ÉNONCÉ:
Affiche à l'identique toutes les lignes ci-dessous, en laissant les images de côté dans ta réponse.

Données sur les éléments et les positions du texte:
════
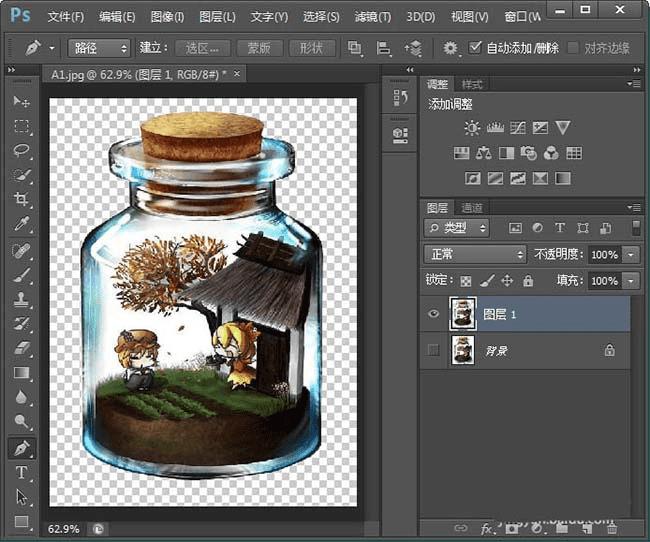Select the Crop tool

(21, 200)
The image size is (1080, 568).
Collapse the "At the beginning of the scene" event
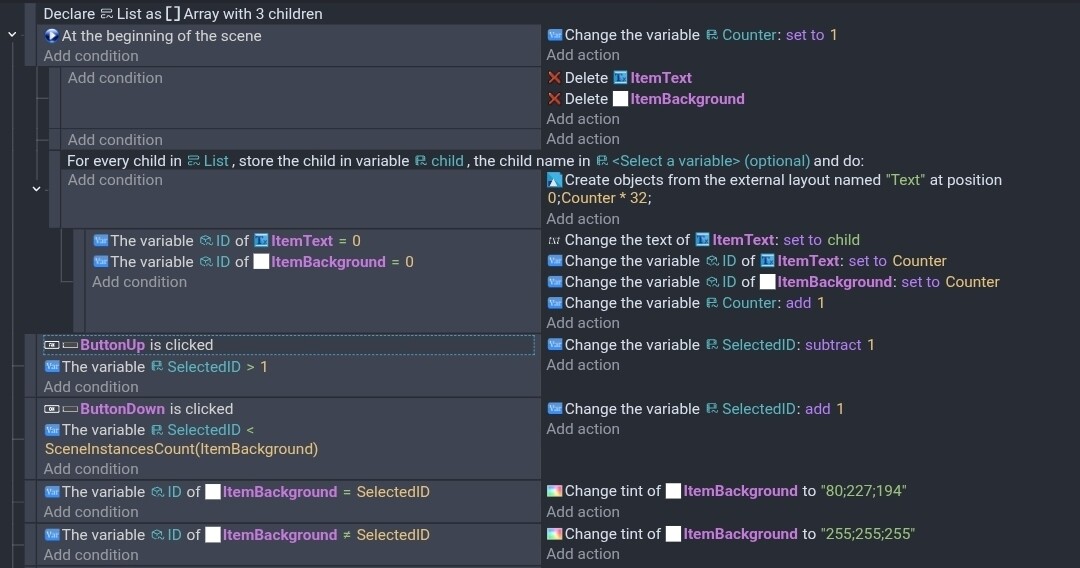12,35
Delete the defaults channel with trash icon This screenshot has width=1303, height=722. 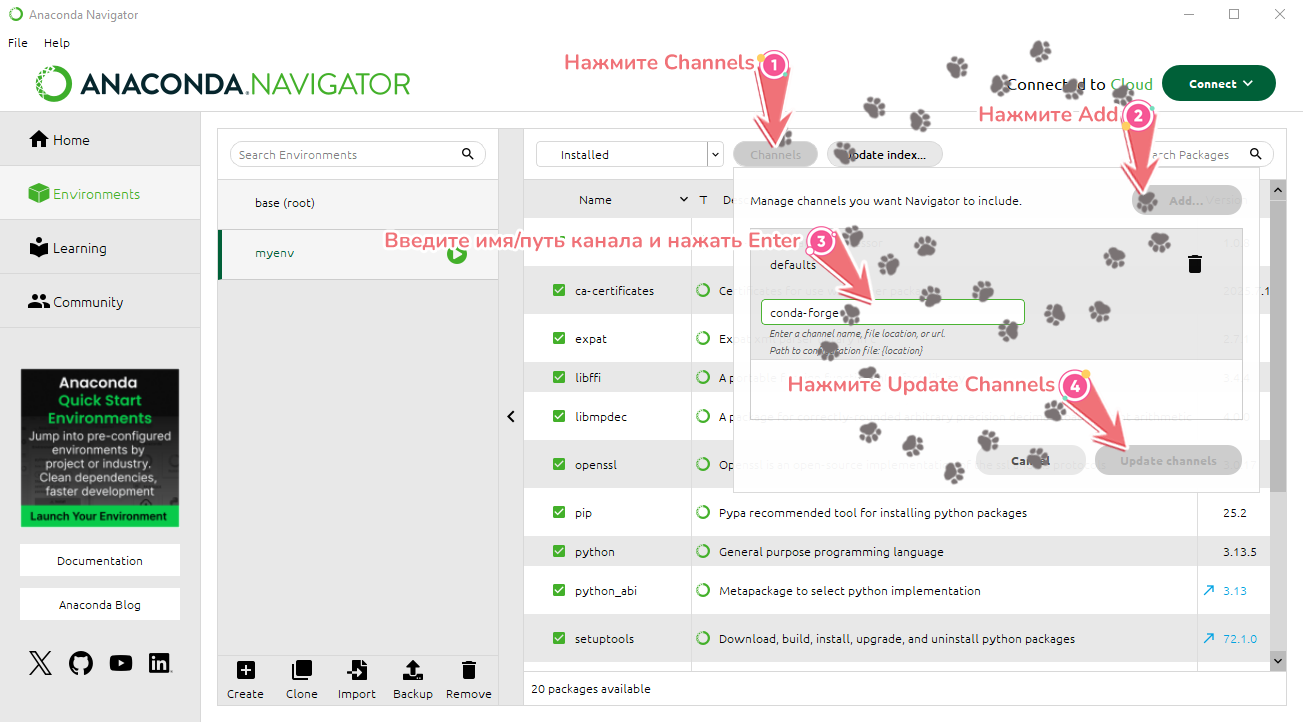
════
RÉPONSE PROPOSÉE:
Select the Crop tool

(21, 200)
The image size is (1080, 568).
Collapse the "At the beginning of the scene" event
12,35
Delete the defaults channel with trash icon This screenshot has width=1303, height=722. 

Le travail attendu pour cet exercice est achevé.